Maysles + Christo = 'The Gates,' an HBO Documentary

| 11 Nov 2014 | 01:55

    “That’s my job,” Mayor Michael Bloomberg says to the artists Christo and Jeanne-Claude, as they bemoan the possibility that an uncontrollable force (the weather) might undermine their massive Central Park art installation, The Gates. It’s one of many priceless found moments in The Gates, an HBO documentary ([debuting tonight, Feb. 26]) credited to four directors—among them a Maysles brother who has been dead for two decades – and rightly so. An epic work like The Gates deserved nothing less than the artistry of the Maysles to capture its tortuous path to completion in the winter of 2005. And the end result is a classic narrative, with the typical and stunning simplicity that has marked the Maysles brothers’ work since the 1960s.

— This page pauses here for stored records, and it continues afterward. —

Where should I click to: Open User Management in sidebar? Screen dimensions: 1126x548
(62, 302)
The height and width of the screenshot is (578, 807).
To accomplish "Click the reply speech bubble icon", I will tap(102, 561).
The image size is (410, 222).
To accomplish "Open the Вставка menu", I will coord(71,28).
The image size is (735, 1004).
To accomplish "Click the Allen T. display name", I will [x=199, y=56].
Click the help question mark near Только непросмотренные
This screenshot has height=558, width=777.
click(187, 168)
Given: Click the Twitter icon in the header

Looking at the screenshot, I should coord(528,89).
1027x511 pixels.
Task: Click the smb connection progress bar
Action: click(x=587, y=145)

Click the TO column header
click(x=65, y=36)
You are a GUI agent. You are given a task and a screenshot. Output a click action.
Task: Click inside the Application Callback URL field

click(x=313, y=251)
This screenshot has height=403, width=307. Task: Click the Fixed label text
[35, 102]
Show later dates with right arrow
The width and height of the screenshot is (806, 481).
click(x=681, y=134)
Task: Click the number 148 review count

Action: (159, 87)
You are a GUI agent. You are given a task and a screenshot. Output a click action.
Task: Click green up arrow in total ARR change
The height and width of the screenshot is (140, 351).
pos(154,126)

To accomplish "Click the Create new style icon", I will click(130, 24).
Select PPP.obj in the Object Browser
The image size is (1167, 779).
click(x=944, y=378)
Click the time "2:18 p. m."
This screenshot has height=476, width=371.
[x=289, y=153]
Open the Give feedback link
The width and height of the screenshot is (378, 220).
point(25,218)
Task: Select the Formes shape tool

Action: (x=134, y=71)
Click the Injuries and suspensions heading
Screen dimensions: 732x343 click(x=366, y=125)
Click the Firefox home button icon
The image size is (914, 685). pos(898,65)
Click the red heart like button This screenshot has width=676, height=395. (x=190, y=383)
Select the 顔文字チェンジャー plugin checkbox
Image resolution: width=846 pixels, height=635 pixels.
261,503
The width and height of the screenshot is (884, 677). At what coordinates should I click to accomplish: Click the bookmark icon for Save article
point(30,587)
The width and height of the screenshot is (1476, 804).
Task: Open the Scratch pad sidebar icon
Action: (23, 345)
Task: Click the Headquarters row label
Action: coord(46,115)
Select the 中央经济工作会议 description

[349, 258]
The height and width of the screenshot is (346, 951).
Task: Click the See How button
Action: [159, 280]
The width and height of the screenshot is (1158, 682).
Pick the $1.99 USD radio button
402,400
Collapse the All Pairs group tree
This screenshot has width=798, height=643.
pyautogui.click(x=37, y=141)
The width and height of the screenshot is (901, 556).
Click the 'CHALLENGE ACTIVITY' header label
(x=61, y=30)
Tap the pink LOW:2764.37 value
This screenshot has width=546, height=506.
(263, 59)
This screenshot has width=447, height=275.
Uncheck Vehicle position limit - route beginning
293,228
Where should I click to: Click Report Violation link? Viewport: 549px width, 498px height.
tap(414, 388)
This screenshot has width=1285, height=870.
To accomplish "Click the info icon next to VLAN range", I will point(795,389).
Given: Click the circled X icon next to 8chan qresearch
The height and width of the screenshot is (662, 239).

    As always with great achievements, luck has played a pivotal role. The directors had access, in the late 1970s and early 1980s, to the original battle over the prospect of The Gates, and the resulting footage catches the absurdist debate among the city’s liberal leaders over whether the Christo vision would violate the artistry of Central Park. “It’s like painting over a Michelangelo,” one arts patron sniffs, only to be laughed at later by Christo and Jeanne-Claude, who saw Central Park as the ultimate canvas for their saffron flags.

    Sadly for the filmmakers—but fortunately for New Yorkers themselves—a two-decade leap forward in time results in a more accepting city ready to embrace Christo’s vision. The story devolves into a straightforward deconstruction of the work itself; we watch the painstaking preparations, the installation itself, and the impact of its extravagant beauty on those who spent hours wandering the park’s pathways for a taste. The questioning and the doubts that fueled the film’s opening fades away, and with it its energy.

    In the end, a two-dimensional film fails to capture the epic grace of The Gates and the feelings it left behind. But it does have the sense not to focus endlessly on flapping winds and beauty shots; it delivers, instead, on the human dimension—catching the arrogance that drives Christo and Jeanne-Claude to see their artistry in such epic proportions. They act as though it makes perfect sense that the greatest city in the world should give over its showcase setting for an expression of their own, singular vision. But it’s exactly that sort of audacity that led to Central Park itself, wasn’t it? New York was built on the dreams of men and women who see things in grand scale, and with the confidence to succeed. That, too, is what made the Maysles Brothers a brand of filmmaking like no other—and this, their last collaboration, is a memorable monument to their gifts.